Closed liujunzhuo closed 6 months ago
Thanks for your attention! Yes, the checkpoint is related to paper's result. Have you set your box_threshold to a high value like 0.7? In our exp, we set it to 0.3 to make sure there is around one box per image. This value is refer to GroundingDINO's inference setting. Moreover, have you get the right result through chat.py successfully? It should be same with the res we show in paper. If it doesn't solve your problem, please feel free to leave a message here and we'll get back to you as soon as we see it!

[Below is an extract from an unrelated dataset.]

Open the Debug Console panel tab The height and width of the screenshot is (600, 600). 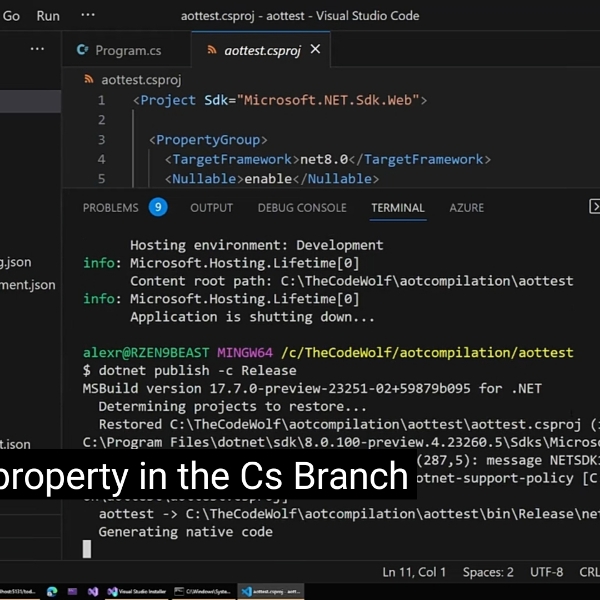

Thank you for your quick response! I have set the threshold to 0, and in the refcoco validation set, only 118/10834 samples have scores below 0.3, which should not significantly impact the results. The previous results were based on Top-1 accuracy, with the complete results as follows:
Precision @ 1 | Precision @ 5 | Precision @ 10 |
---|---|---|
0.752353701 | 0.972217094 | 0.985231678 |
I also attempted to include accuracy for all box_score > 0.3
, and the result is 0.87.
Here is my evaluator, using 0.3 as the threshold. I call evaluator.process(outputs, data["image_id"])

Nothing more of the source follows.